[TASKS TO COMPLETE]
(a) In the passage about the stadium and the neighborhood, how many acres of paved parking lots did Arthur Wirtz create?
(b) Continue the passage about the stadium and the neighborhood from where it stops.

[TEXT BLOCK]
=-=-=

The relationship between the stadium and the neighborhood had long been tense. Built in 1929, the immense concrete monolith has, in addition to serving various sports teams, been host to four Democratic National Conventions, all of them during the Roosevelt and Truman eras. Although they were built nearly thirty years apart, the stadium and Horner mirror each other’s architecture: drab and just plain big.

Over the past twenty years, the Wirtz family, the stadium’s owners, have helped change the character of the neighborhood. The name of Arthur Wirtz, the family’s patriarch, who has since died, is anathema to some residents of this area who believe him to have been a private demolition crew; he bulldozed blocks of homes to make way for his paved parking lots, forty-eight acres in all. But Mr. Wirtz alone did not alter the landscape. The riots following the death of Martin Luther King, Jr., in 1968 turned to rubble the bustling, brightly lit two-mile commercial strip along Madison Street, which runs just two blocks
south of Horner, right past the stadium. Fires set by the rioters destroyed an estimated $10 million worth of property; dozens of other stores shut down, their owners fearing for their safety. It was not a proud moment for the west side—nor for Mayor Richard J. Daley, who ordered the police to shoot to kill. Eleven people died in the rioting, two of them killed by police officers; five hundred were wounded or injured; and three thousand were arrested. Madison Street and the surrounding neighborhood never fully recovered from those two days of rioting. Today, it is lined with liquor stores, currency exchanges, and storefronts overflowing with used refrigerators, stoves, sofas, and other household items.

In the mid-1980s, angry residents feared that the only improvements planned for the area were the construction of two new stadiums, one for the city’s basketball and hockey teams, the other for its football team. When talk of such plans first surfaced, real estate speculators began buying up property in anticipation of rising land values. Some walked the length of Lake Street, under the El tracks, offering to purchase storefronts.

Since the city’s downtown—the Loop—can’t expand to the east because of Lake Michigan, it has crept westward, past the Chicago River and through the city’s once notorious skid row, certain to bump eventually right up against Henry Horner. There are many who believe that with a new stadium the area will become gentrified. The absentee owner of one gutted gray stone building just across the street from Henry Horner was asking $150,000 for the property. And artists and professionals have begun to move into the area just north of Horner, converting aged factories to loft spaces. Some smaller companies have also opened up shop there. The city, for its part, has repaved parts of Lake Street and built a ramp onto the expressway to handle the expected influx of fans. These were, residents point out, the first infrastructure improvements in the area in years.

=-=-=

Collected data entries

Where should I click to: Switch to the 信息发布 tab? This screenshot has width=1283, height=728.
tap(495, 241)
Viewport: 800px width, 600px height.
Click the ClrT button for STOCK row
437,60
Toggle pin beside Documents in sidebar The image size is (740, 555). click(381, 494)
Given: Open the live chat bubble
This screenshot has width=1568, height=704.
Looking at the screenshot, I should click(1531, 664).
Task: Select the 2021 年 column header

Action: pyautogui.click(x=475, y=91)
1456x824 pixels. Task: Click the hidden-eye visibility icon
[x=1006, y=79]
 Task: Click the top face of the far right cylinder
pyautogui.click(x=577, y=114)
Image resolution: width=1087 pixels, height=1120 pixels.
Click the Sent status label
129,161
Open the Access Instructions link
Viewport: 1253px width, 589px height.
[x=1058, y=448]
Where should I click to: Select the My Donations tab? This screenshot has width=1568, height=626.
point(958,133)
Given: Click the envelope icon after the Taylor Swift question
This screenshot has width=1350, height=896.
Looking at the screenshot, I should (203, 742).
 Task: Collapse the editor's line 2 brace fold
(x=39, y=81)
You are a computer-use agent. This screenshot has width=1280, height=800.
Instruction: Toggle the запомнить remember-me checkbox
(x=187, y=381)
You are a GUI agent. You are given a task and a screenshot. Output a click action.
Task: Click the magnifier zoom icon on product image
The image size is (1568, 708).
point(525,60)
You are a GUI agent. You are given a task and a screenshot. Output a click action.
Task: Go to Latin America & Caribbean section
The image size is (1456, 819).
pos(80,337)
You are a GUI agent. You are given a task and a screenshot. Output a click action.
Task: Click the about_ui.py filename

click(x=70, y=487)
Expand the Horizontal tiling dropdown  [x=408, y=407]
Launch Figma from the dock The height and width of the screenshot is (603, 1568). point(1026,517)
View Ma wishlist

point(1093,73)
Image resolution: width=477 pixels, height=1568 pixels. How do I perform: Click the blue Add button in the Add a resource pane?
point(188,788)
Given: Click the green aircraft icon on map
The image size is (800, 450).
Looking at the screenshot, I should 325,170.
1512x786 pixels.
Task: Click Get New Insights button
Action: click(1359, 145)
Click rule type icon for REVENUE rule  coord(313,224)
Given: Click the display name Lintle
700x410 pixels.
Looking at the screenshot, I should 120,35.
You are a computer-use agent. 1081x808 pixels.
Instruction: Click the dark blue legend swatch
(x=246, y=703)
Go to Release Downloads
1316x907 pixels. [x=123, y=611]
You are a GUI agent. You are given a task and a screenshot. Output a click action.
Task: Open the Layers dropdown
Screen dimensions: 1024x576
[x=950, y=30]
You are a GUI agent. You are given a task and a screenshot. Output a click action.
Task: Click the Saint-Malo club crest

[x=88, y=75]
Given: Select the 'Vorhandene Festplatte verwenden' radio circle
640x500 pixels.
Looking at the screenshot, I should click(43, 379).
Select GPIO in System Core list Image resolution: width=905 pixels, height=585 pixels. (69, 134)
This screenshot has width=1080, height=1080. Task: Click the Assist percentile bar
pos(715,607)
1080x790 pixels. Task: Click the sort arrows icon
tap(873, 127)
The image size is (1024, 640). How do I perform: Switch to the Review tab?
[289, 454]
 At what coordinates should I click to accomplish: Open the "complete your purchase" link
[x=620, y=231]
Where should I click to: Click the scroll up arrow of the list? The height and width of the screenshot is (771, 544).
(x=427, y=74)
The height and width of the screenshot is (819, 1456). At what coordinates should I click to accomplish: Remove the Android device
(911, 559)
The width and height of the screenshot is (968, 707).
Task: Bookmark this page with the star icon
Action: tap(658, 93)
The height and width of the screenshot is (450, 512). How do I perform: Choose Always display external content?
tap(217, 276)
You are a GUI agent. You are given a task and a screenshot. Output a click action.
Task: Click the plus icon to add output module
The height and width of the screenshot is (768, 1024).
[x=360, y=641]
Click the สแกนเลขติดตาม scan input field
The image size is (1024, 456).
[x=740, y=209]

=-=-=

[YOUR WRITTEN ANSWERS]
(a) Forty-eight acres.

(b)
As this period of real estate speculation began, Henry Horner went into a tailspin, leaving residents, local businessmen, and politicians to whisper of a conspiracy. The thinking went as follows: the housing authority, through neglect and attrition, would empty Horner so that it could be torn down to make way
for yet more parking lots or upscale housing. The housing authority’s lack of money to fix up vacant apartments for new tenants fed the conspiracy theory, particularly as the complex’s number of vacancies soared from 501 to 699 in only a year’s time.

Even passersby who knew of the stadium plans couldn’t help wondering what the city fathers had in store for Horner, which suddenly sat on thirty-four acres of very valuable real estate. Many of the buildings boast more empty units than occupied ones, thin plywood replacing the windows. In some, the black scorching of fires, recent and old, surrounds empty and boarded-up window frames, which look like the blackened eyes of a defeated boxer.

Authorities assured residents that they had no plans to demolish Horner. They cited a 1987 law passed by Congress prohibiting the razing of public housing unless replacement housing is provided. Moreover, the city’s football team, the Bears, chose to continue to play in its stadium by the lake, so only one new arena was planned. Nonetheless, skeptics abounded.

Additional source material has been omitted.